Input for this task Start Marker

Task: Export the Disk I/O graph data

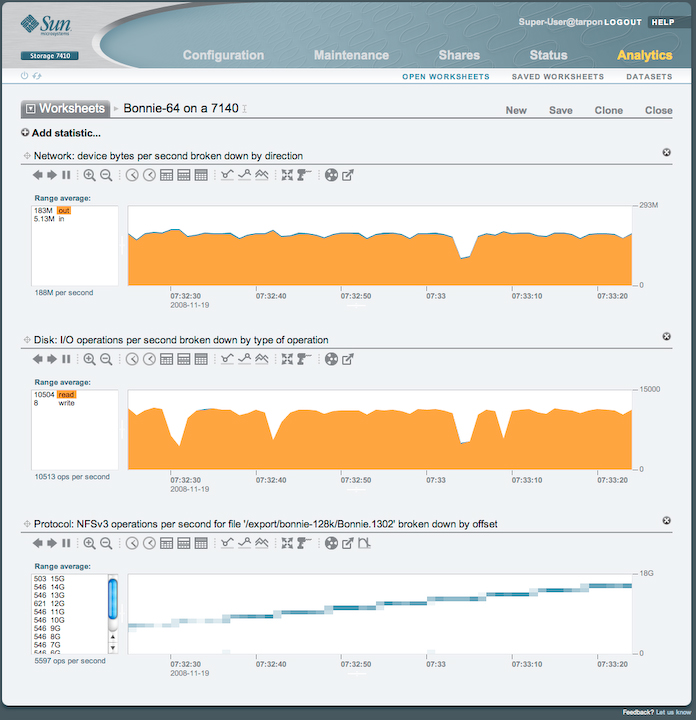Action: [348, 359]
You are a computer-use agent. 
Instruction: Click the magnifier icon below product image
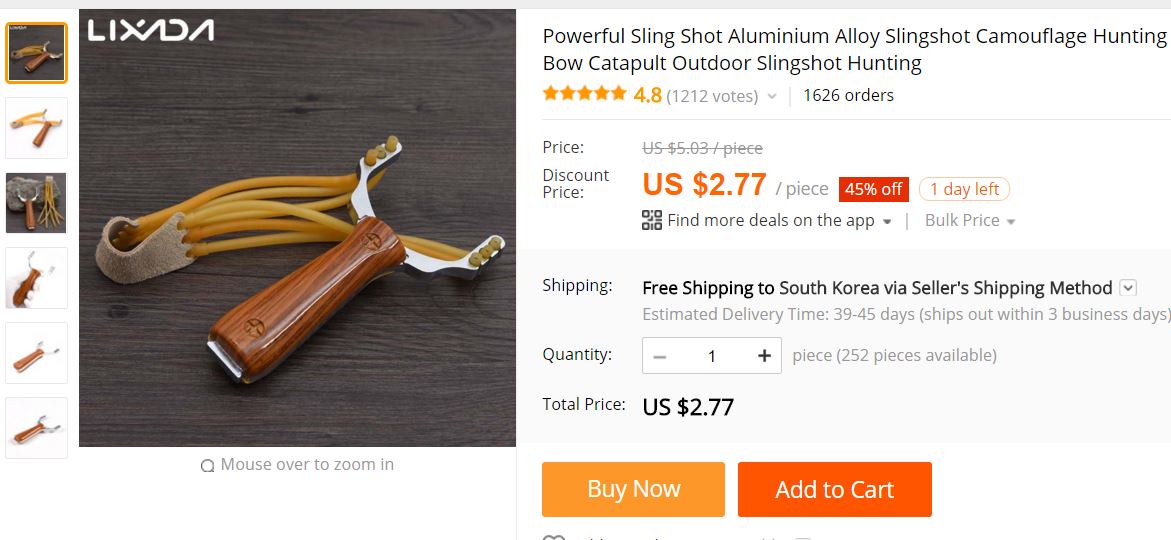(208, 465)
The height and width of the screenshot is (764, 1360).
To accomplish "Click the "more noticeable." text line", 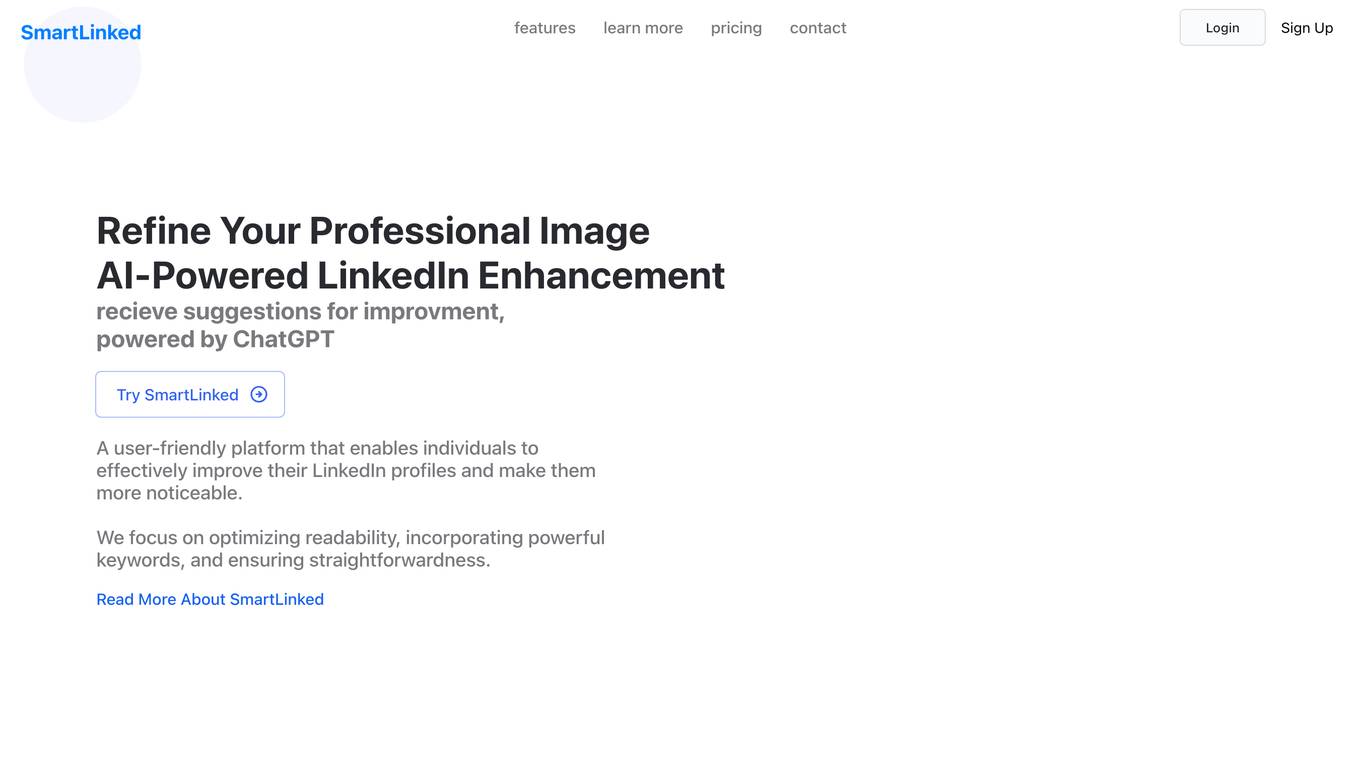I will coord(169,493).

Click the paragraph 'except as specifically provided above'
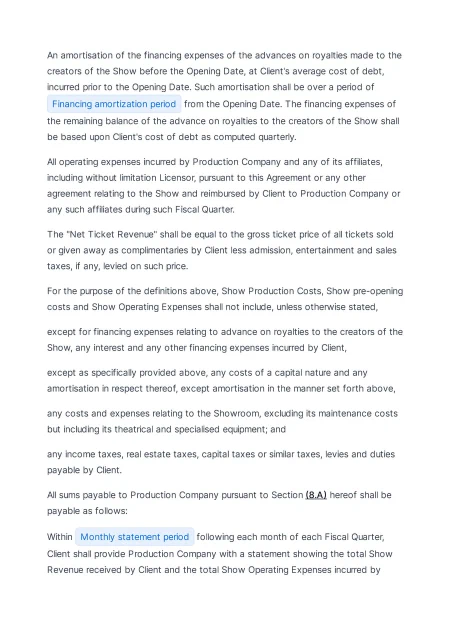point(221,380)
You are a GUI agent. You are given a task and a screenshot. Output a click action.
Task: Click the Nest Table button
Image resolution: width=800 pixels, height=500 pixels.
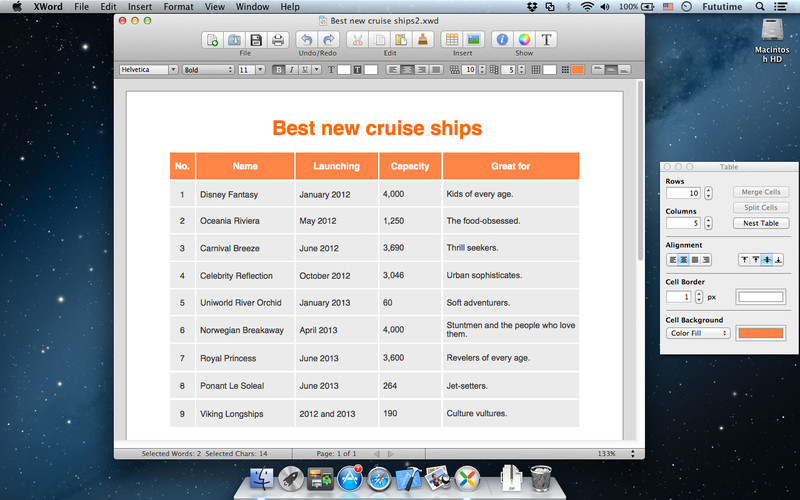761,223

Input for this task End Marker
Input for this task Start Marker

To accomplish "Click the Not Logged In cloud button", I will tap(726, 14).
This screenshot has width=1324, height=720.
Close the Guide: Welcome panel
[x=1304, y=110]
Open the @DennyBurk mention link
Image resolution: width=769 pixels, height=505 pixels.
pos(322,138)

Input for this task End Marker

Look through the material and say how many lines hold "agent". Give the number only.

2